The following is an interview with an anonymous virtual character of video games who has made a career as a rubber-band racer. Don't know what rubber-banding is? Read on to find out!
So tell us about the beginnings of rubber-banding in video games, and how you got started in racing?
Gosh, the concept has been around forever. It's the idea of an AI racing opponent catching up to the player's vehicle no matter how far behind the computer opponent is in a race. As if they are indeed attached to a rubber band, there is no possibility of the player escaping their opponent. It's the bane of every player, and the reason I even have a career as a rubber-band racer.
As for my beginnings, I got my start in F-Zero for the SNES in the 90s. I was eager and ambitious back then. There was absolutely zero possibility of the player overlapping me. Pardon the pun!
What is it about rubber-banding that you love?
To put it simply, the ability to enrage gamers, and not get thrown out of the race no matter how good they are, or how badly I drive. From the Mario Kart franchise to The Need for Speed, I've competed in many different games, created by developers who had no regard for fairness or realism. It was great.
Why do you think rubber-banding in racing games is so controversial and divisive?
People are just sore losers.
But the concept is inherently unbalanced, surely?
How do you know I didn't catch up to you fair and square? You don't look back while you're racing to the finishing line, and yet you just assume I cheated my way into second place from last. You're treating me like Schrödinger's cat, like I'm both a competitor and an artificial mirage as long as you don't look at me. And don't call me Shirley.
So with the advent of consoles such as the PS1 and N64, how did that affect your career?
I greeted that era with ambivalence. Rubber-banding was still in affect, don't get me wrong, I was extremely productive in the Gran Turismo series, for example. But gamers were getting better, thanks in part to more refined learning curves, better control schemes and more thought put into level design. The next generation would pay even more attention to dynamic game difficulty balancing, refining it so that the seams wouldn't show, which obviously didn't help matters for racers like me. But franchises like the merciless Wipeout ensured I managed to put food on the table for my family. I was devastated to learn of Sony Liverpool's closure recently.
What about the next era? PS2, Xbox. GameCube. Some racers have called this a period as fraught and transformative as the industrial revolution.
He is silent.
Are you ok?
Yeah, it's just tough, you know? You try your best to stay in the game, to keep the player in your sights, preferably the rear-view mirror, but there's only so much you can do. The core spirit of rubber-banding was slowly being phased out for more adaptive tailor-made experiences catering to individual gamers, and a lot of my friends just quit as a result. They moved into other genres. A lot of them became bullet-sponges in corridor shooters featuring unending waves of baddies.

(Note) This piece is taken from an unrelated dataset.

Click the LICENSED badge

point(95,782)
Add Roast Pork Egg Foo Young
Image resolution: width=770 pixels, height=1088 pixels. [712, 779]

One of my friends is the regenerating necromorph in the Dead Space games; he's still living the dream terrorising gamers, the rascal. But most of my old crew left the action genre entirely to become NPCs in sandbox games, living the quiet life. It's depressing.
Rubber-banding hasn't disappeared though, so I guess there's hope for you yet
You're right, it hasn't gone away. It's just less apparent these days. There's still plenty of races that adhere to tradition and infuriate gamers. I have fond memories of Rockstar's Midnight Club: Los Angeles. Watching gamers crash into traffic, or seeing them watch me crash and then inexplicably turn up snapping at their heels towards the finish line. Good times.
Didn't Rockstar update that game with a patch to make it less difficult?
He pauses, looking uncomfortable.
Yeah. Yeah, they did.
What's in store for the future? With a new generation approaching in the form of the PS4 and Xbox One, can we expect the tradition of rubber-banding to continue, or will it disappear into the mists of time?
Honestly, it's my livelihood. I hope it stays so I can infuriate gamers, and make them feel cheated and betrayed by the game developer. The feeling of making a gamer destroy their controller in a rage as I render all their efforts moot by magically teleporting from one area of a track to another; it's what I live for. It's unfair, it's unrealistic, it's an artificial attempt at creating a challenge and keeping boredom away, but you know what? Life's unfair. Rubber-banding is my life. It keeps me in the game. I can't imagine doing anything else.